Saved data entries>
________

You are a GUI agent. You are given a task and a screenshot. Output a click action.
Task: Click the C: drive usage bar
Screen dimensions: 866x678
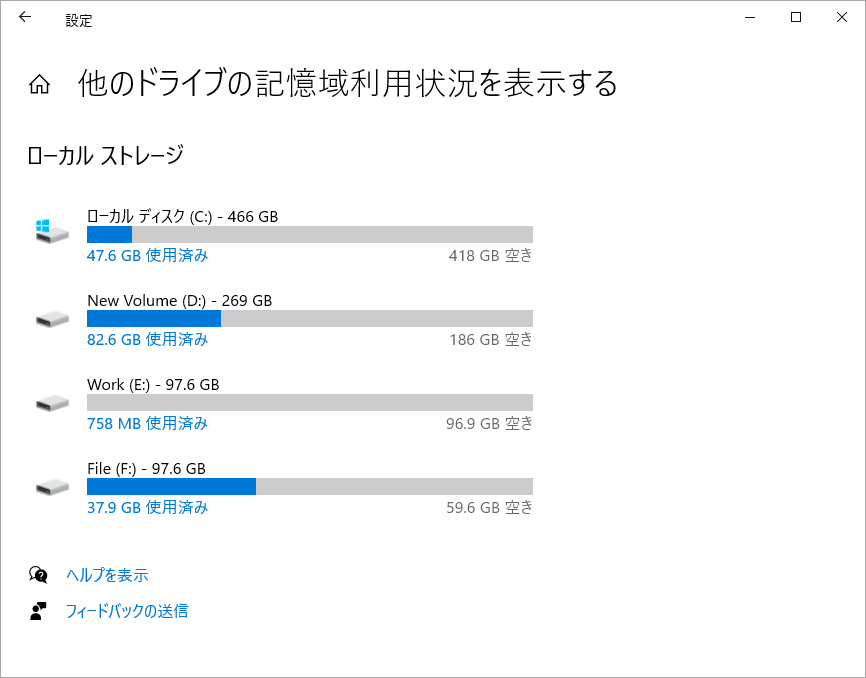click(x=310, y=235)
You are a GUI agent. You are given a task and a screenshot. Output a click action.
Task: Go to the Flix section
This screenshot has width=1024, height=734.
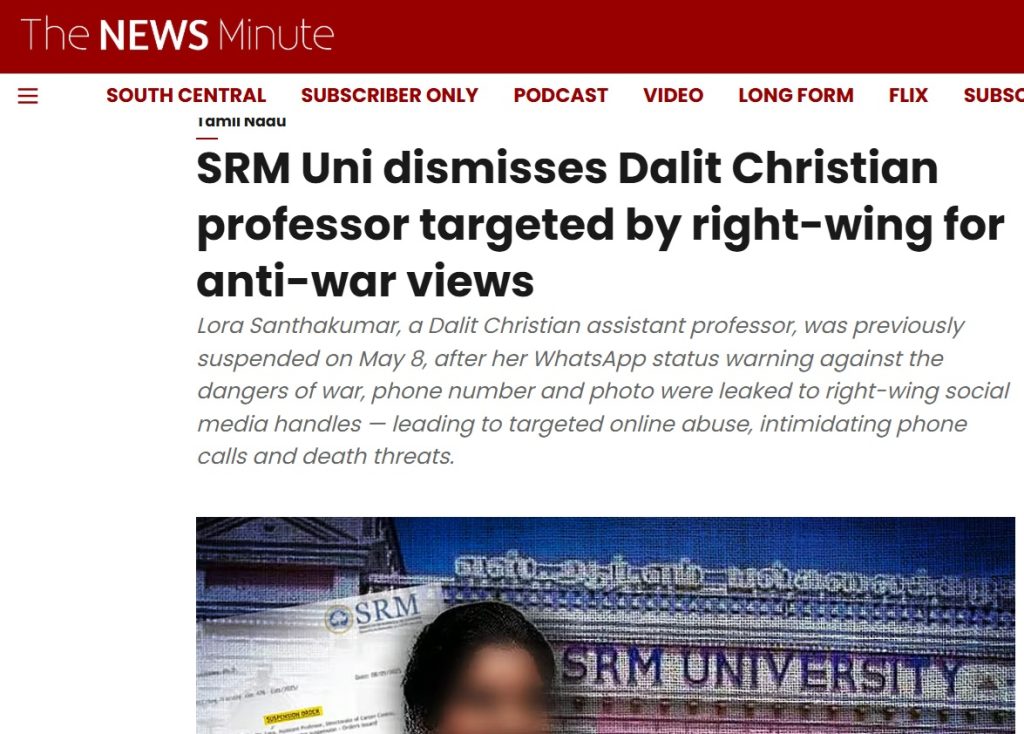(x=908, y=95)
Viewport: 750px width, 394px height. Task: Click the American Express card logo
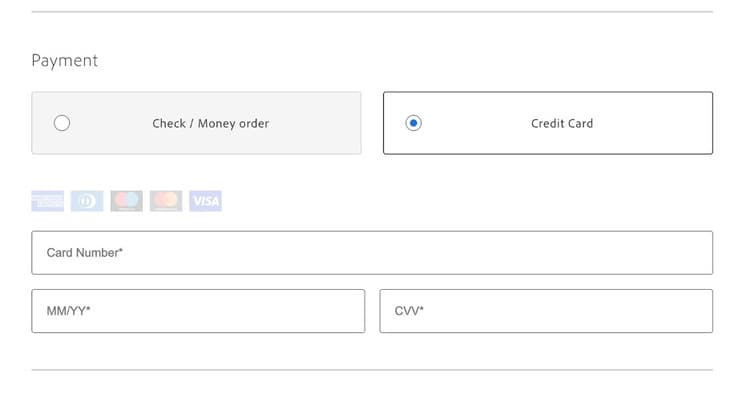(x=47, y=201)
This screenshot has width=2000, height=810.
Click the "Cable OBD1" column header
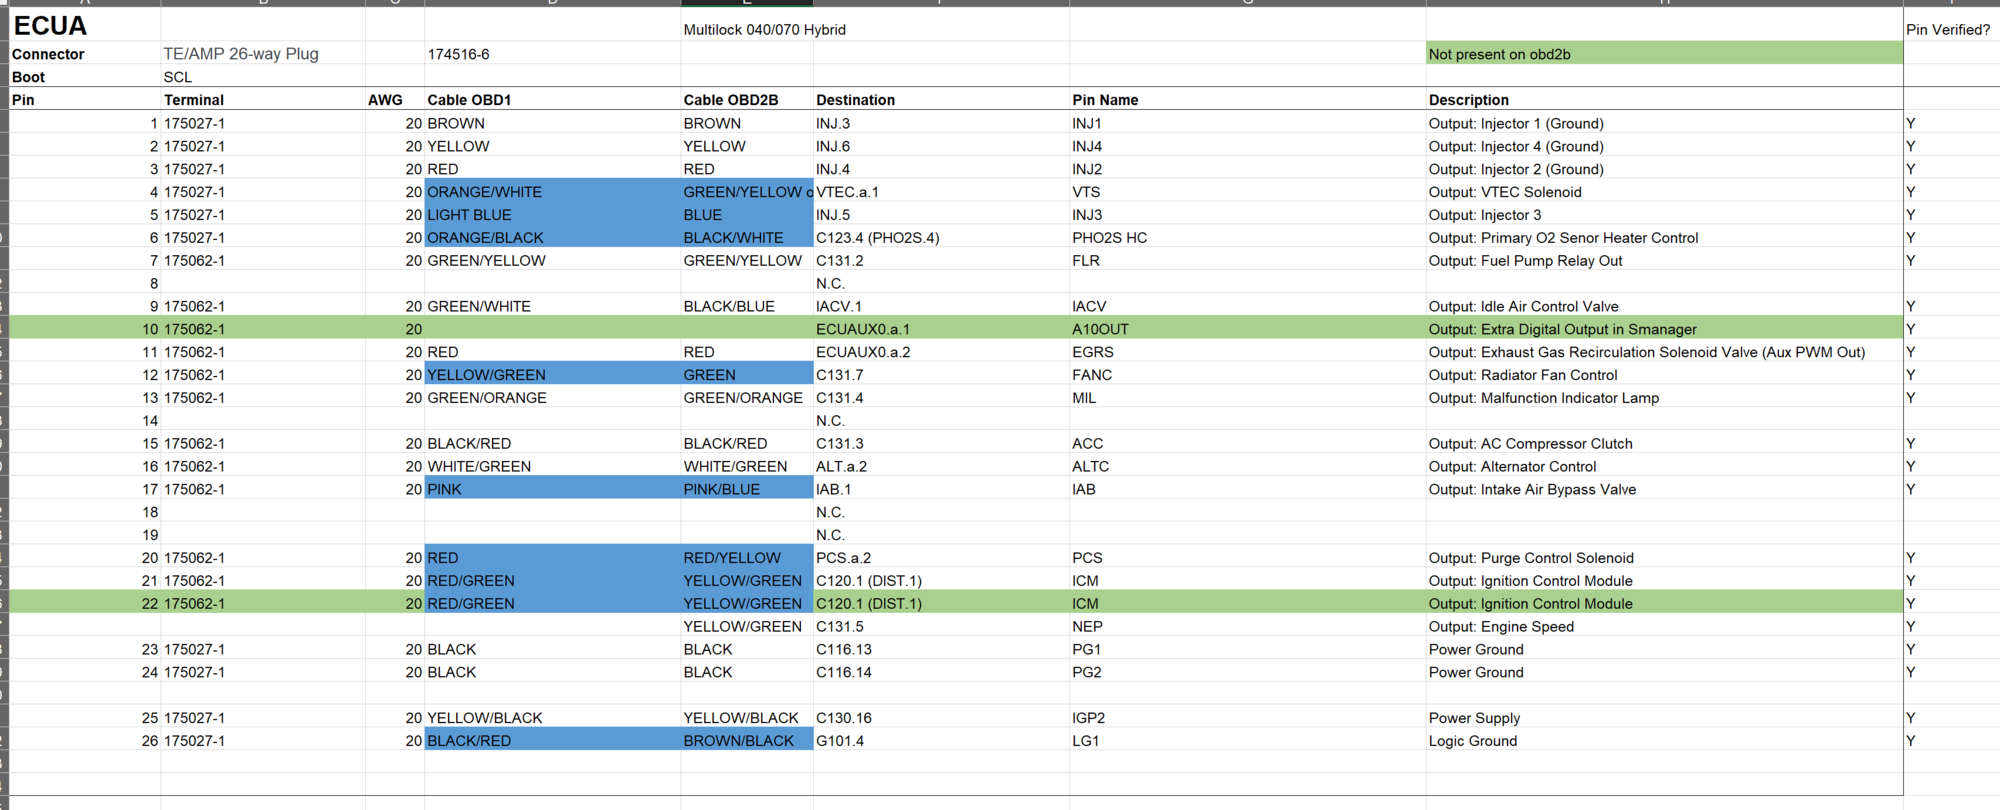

________

Exercise>
Your answer must be the records above, word for word, with no pictures.

Answer space>
You are a GUI agent. You are given a task and a screenshot. Output a click action.
Task: Click the C: drive usage bar
Screen dimensions: 866x678
click(x=310, y=235)
You are a GUI agent. You are given a task and a screenshot. Output a click action.
Task: Go to the Flix section
This screenshot has width=1024, height=734.
(x=908, y=95)
Viewport: 750px width, 394px height. Task: Click the American Express card logo
(x=47, y=201)
This screenshot has width=2000, height=810.
Click the "Cable OBD1" column header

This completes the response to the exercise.